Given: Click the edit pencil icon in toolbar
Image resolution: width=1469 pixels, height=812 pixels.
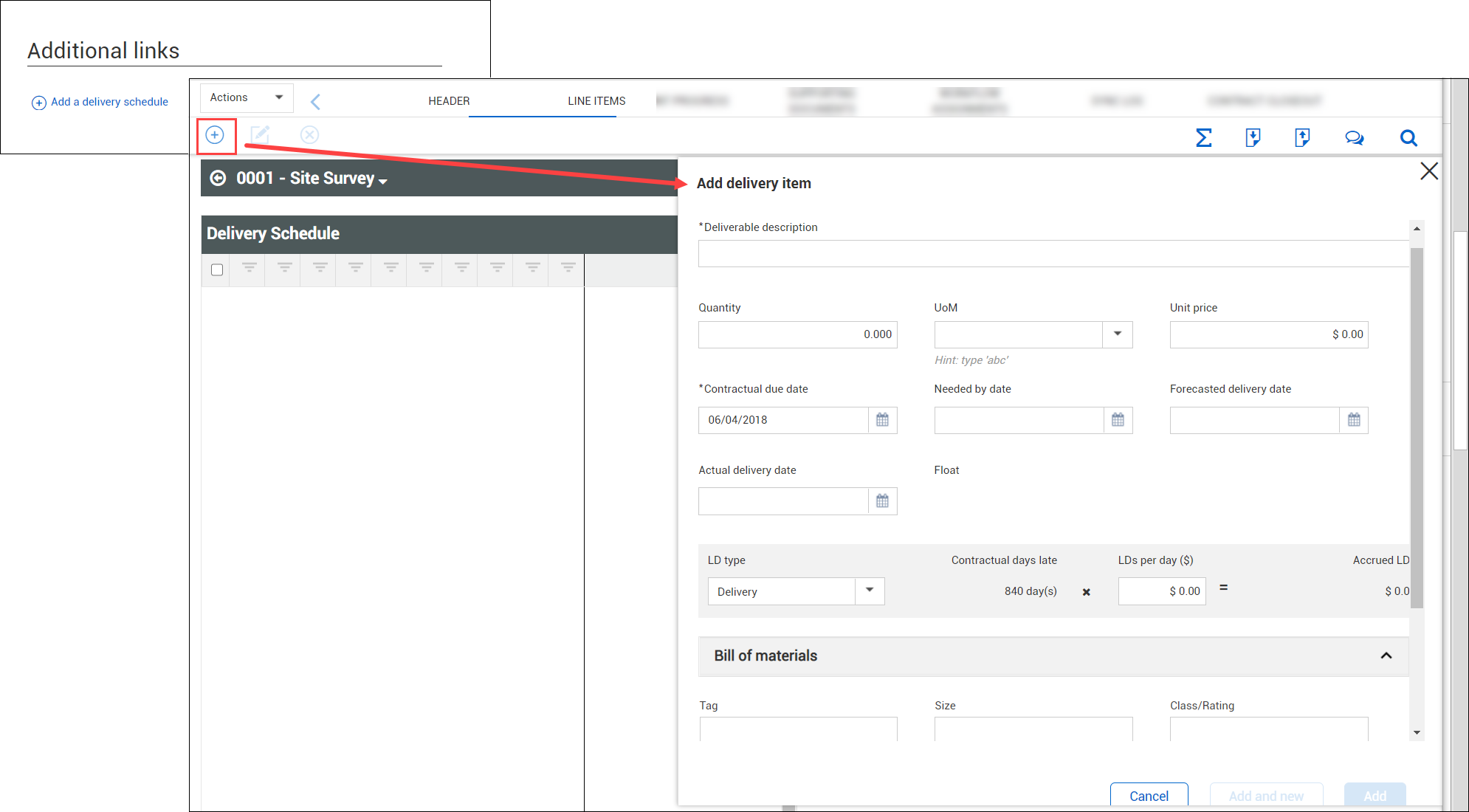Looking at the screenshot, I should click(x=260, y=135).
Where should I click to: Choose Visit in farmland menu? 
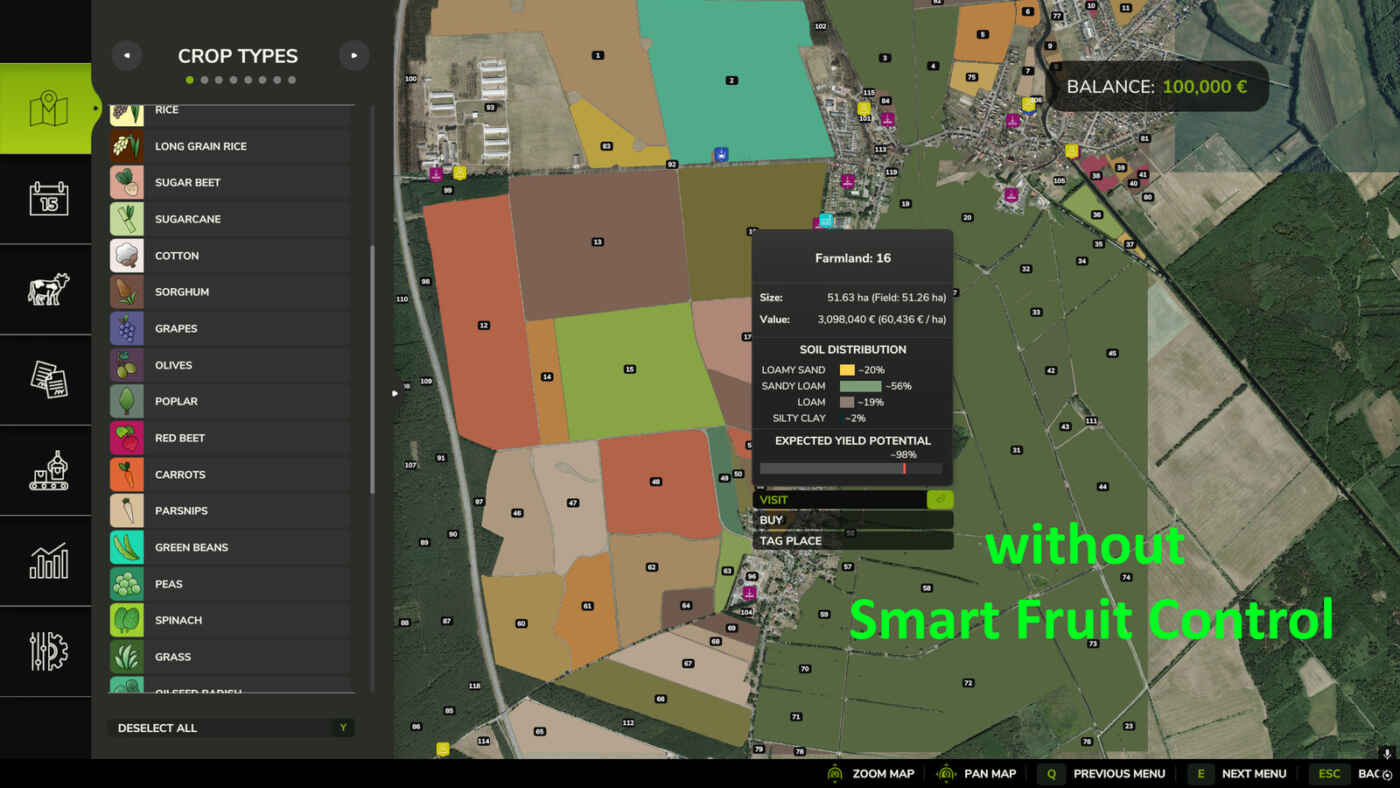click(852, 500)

--*--

◆ THE REQUEST ◆
Output the data above as a two-column CSV with the columns request and answer, one row per request, each field quoted and with line breaks turned into spaces. Leave the pictures out.

◆ SOLUTION FOR THIS TASK ◆
request,answer
"Given: Click the edit pencil icon in toolbar Image resolution: width=1469 pixels, height=812 pixels.","Looking at the screenshot, I should click(x=260, y=135)."
"Where should I click to: Choose Visit in farmland menu?","click(852, 500)"